In the definition of χ, a unit length is forbidden for all colors. If it's forbidden for all colors but one, the new chromatic number is denoted χ_{a}: 4 ≤ χ_{a} ≤ 6. The *polychromatic number* χ_{p} answers P. Erdös' question: What is the smallest number of colors needed to color the plane so that no color realizes all distances? D. E. Raiskii's theorem (1970) states that again 4 ≤ χ_{p} ≤ 6.

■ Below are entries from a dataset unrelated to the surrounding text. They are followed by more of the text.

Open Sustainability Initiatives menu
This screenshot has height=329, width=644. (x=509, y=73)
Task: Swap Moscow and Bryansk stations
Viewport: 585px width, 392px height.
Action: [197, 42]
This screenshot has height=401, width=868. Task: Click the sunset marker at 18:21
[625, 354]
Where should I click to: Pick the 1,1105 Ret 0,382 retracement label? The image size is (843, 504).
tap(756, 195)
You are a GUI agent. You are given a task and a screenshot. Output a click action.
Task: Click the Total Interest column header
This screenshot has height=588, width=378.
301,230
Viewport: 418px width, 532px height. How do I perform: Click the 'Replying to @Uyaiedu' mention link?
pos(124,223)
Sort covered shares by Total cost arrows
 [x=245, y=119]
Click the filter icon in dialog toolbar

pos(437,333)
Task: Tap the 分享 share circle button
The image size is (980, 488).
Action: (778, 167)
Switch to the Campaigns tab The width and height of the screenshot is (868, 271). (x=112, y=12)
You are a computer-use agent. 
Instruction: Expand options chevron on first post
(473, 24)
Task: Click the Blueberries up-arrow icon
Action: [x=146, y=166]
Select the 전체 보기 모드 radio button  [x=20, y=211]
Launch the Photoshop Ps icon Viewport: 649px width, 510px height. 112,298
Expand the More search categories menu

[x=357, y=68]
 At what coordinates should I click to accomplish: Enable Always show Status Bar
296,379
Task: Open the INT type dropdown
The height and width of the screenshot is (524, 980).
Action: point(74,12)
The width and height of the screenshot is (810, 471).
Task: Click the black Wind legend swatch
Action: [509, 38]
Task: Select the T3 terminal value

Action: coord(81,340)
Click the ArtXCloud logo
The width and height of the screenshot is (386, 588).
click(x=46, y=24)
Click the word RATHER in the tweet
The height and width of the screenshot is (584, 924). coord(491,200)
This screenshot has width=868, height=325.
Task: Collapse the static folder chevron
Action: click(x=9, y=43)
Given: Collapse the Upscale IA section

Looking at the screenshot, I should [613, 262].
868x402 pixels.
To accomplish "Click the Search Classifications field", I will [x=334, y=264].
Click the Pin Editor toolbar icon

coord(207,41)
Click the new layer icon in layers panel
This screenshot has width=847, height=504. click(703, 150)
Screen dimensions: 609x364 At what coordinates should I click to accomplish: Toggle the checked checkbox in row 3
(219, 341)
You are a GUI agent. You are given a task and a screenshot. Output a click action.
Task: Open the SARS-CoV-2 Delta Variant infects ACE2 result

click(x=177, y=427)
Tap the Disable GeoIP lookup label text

Characteristically, each of the topics included in the book require very little in the way of preparation and quickly evolve into open questions and research-level conjectures. Each of the first 4 chapters is divided into sections organized as a sequence of exercises leading to an important result. Each section includes solutions to the exercises. The book continues the tradition of such classics as the 1965 *Results and Problems in Combinatorial Geometry* by V. G. Boltyanski and I. Z. Gohberg and the 1964 *Combinatorial Geometry in the Plane* by H. Debrunner and H. Hadwiger. This is a delightful book that will be welcomed enthusiastically by students and organizers of mathematical circles and mathematics fans.

Alex Bogomolny is a freelance mathematician and educational web developer. He regularly works on his website Interactive Mathematics Miscellany and Puzzles and blogs at Cut The Knot Math.